TLDR
- WULF jumps 7% but drops 8% after hours on weak EBITDA outlook
- TeraWulf shifts to HPC as debt hits $5.8B and pressures sentiment
- Revenue seen at $30M–$35M as after-hours selling intensifies
- HPC growth rises, but leverage concerns trigger late selloff
- Liquidity improves, yet debt load weighs on WULF price action
TeraWulf (WULF) stock gained strongly during regular trading but reversed sharply after hours amid financial updates. The stock closed at $20.95, rising 7.71%, before falling to $19.24, down 8.16%. The move signaled late-session selling pressure following the company’s preliminary first-quarter results.
Financial Performance and Revenue Outlook
TeraWulf Inc. reported preliminary first-quarter 2026 revenue between $30 million and $35 million. Adjusted EBITDA is expected between $0 million and $3 million. Therefore, the figures reflect limited profitability despite ongoing infrastructure expansion.
The company confirmed that results remain unaudited and subject to final adjustments. However, management continues internal reviews and accounting procedures ahead of the official release. Final results may differ from current estimates when published in May 2026.
TeraWulf highlighted a shift in revenue composition toward high-performance computing hosting. More than half of revenue now comes from HPC-related operations. Hence, the company continues transitioning from traditional mining to contracted compute services.
Debt Structure and Liquidity Position
TeraWulf reported $3.1 billion in cash, cash equivalents, and restricted cash as of March 31, 2026. However, total debt reached $5.8 billion across multiple instruments. The balance sheet reflects a high leverage position despite strong liquidity reserves.

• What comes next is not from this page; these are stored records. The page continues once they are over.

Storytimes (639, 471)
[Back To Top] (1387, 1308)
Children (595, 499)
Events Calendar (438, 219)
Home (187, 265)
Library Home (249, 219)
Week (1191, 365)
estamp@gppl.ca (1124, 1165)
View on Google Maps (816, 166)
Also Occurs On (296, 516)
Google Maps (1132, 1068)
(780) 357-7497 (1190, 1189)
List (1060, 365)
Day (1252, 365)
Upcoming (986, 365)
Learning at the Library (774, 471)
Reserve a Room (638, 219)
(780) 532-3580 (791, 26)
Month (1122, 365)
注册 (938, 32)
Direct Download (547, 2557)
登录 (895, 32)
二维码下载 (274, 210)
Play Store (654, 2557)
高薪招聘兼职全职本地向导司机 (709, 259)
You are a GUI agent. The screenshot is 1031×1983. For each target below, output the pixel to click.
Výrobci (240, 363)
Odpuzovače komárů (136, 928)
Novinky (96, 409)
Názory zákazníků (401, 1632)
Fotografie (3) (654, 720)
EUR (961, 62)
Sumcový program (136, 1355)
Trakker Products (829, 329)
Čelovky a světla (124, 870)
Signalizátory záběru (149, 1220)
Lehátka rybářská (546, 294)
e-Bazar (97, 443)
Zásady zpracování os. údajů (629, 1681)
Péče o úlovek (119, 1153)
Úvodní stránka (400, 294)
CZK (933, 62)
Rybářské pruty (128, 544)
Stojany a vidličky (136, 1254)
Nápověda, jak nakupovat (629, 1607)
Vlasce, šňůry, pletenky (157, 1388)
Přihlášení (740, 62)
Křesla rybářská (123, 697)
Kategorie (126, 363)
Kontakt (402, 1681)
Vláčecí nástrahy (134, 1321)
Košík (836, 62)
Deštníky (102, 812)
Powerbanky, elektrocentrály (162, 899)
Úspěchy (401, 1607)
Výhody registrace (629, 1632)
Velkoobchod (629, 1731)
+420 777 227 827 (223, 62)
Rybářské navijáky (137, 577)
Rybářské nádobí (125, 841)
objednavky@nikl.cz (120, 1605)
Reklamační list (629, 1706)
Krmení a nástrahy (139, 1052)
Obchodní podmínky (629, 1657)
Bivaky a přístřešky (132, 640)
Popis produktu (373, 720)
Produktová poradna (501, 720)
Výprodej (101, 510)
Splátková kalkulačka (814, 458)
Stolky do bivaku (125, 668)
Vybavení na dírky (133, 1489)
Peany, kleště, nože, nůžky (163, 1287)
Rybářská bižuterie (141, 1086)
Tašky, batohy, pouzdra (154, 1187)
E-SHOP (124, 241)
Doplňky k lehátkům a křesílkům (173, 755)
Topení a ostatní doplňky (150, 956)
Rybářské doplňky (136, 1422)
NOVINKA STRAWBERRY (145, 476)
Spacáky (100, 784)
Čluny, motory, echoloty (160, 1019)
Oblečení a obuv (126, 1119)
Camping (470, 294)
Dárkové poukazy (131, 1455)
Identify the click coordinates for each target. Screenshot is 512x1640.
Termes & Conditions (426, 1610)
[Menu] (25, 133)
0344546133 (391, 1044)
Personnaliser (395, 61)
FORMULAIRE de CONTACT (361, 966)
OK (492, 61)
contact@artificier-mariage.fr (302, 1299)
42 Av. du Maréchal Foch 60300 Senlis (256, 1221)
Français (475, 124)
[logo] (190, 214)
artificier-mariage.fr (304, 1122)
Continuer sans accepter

The debt includes $2.5 billion in convertible notes and $3.2 billion in senior secured notes.The company holds $100 million in delayed-draw bridge loans tied to Kentucky subsidiaries. Consequently, financing obligations remain significant relative to revenue expectations.
TeraWulf secured allocations for a revolving credit facility of up to $250 million. The facility is expected to mature in April 2030 and support working capital needs. Hence, the credit line aims to strengthen liquidity and fund ongoing operations.
Expansion Strategy and Operational Progress
TeraWulf continues expanding its infrastructure footprint with new data center developments. The company confirmed full delivery of CB-2 capacity across its Wulf Den, CB-1, and CB-2 sites. Therefore, all deployed capacity now contributes to revenue generation.
The company plans to fund the equity portion of its Kentucky data center project. The improved liquidity position supports near-term capital requirements and expansion goals. Consequently, management maintains focus on scaling compute capacity throughout 2026.
TeraWulf emphasized its transition toward stable, contracted revenue streams. HPC hosting agreements with creditworthy counterparties drive this shift. Hence, the company aims to reduce volatility linked to traditional mining operations.
The after-hours decline reflects market reaction to the company’s financial structure and outlook. While revenue diversification continues, debt levels and modest EBITDA projections weigh on sentiment. Therefore, price action highlights the balance between growth strategy and financial pressure.